=== RECORDS FOR THE TASK ===

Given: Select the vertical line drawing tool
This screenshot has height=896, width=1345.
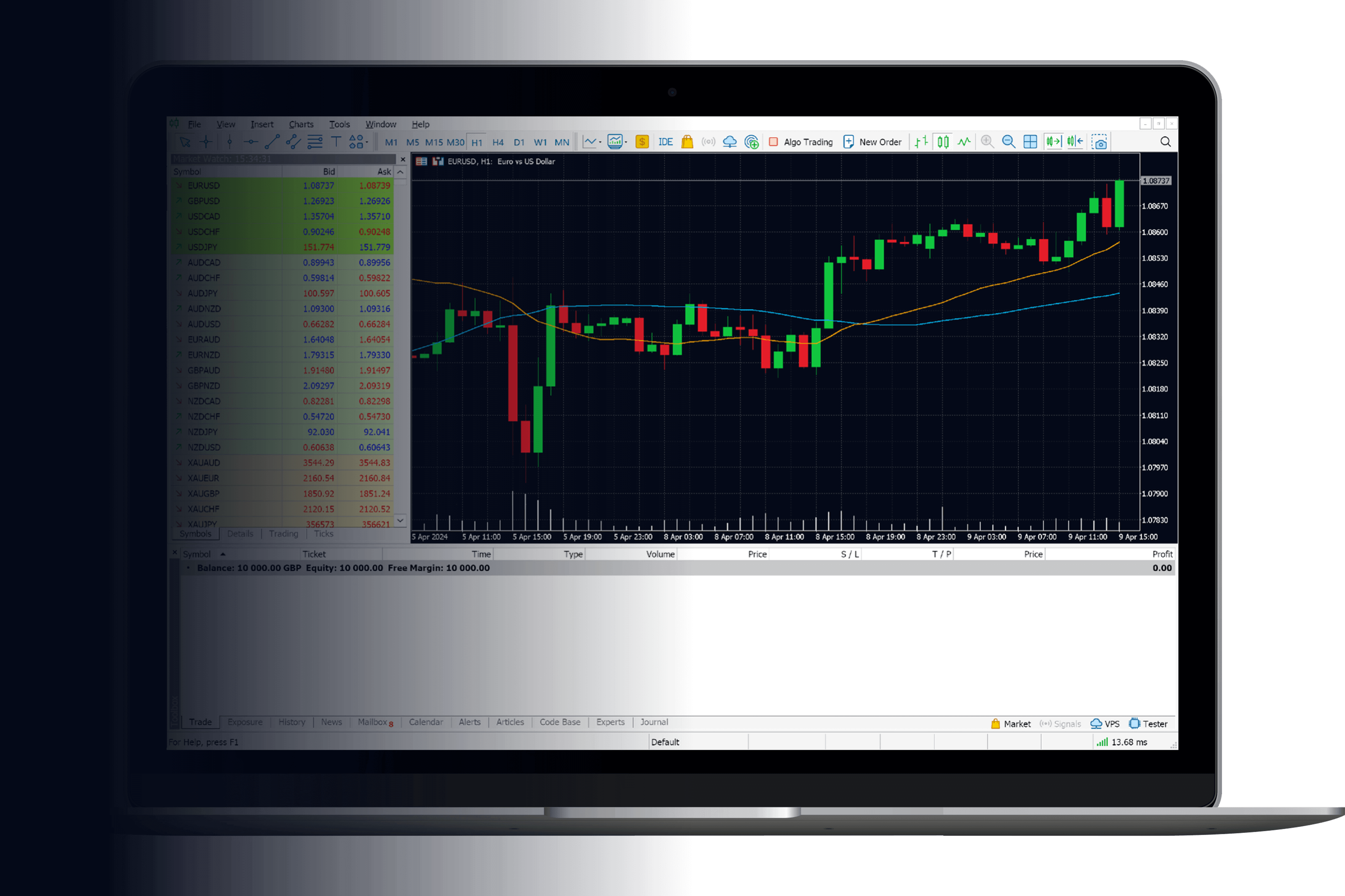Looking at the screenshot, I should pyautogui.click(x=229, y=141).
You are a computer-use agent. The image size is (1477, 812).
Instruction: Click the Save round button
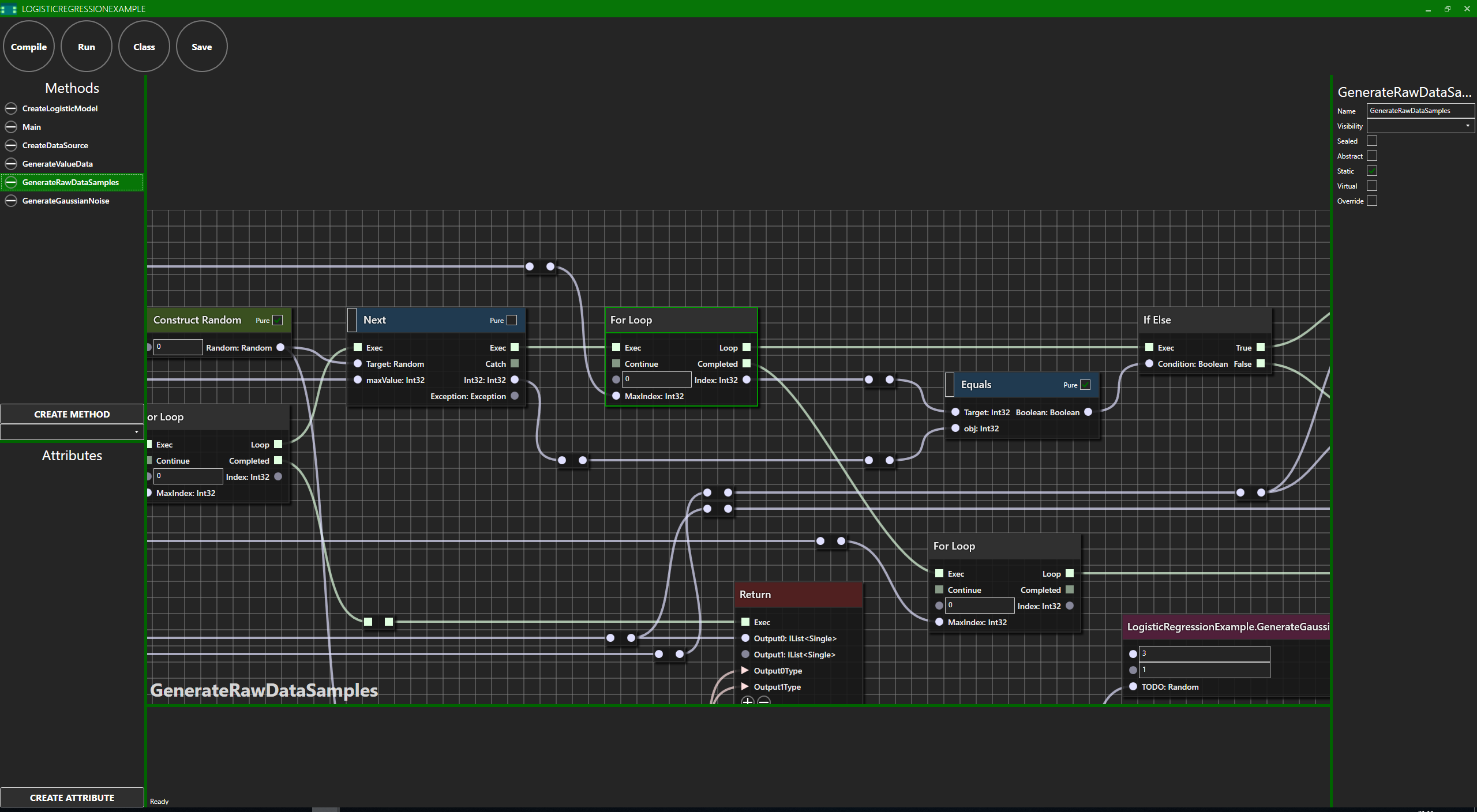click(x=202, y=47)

===

== TASK PROMPT ==
Every record above must be copied exactly; none of the pictures belong in the copy.

== PROBLEM SOLUTION ==
Given: Select the vertical line drawing tool
This screenshot has height=896, width=1345.
Looking at the screenshot, I should pyautogui.click(x=229, y=141).
You are a computer-use agent. The image size is (1477, 812).
Instruction: Click the Save round button
click(x=202, y=47)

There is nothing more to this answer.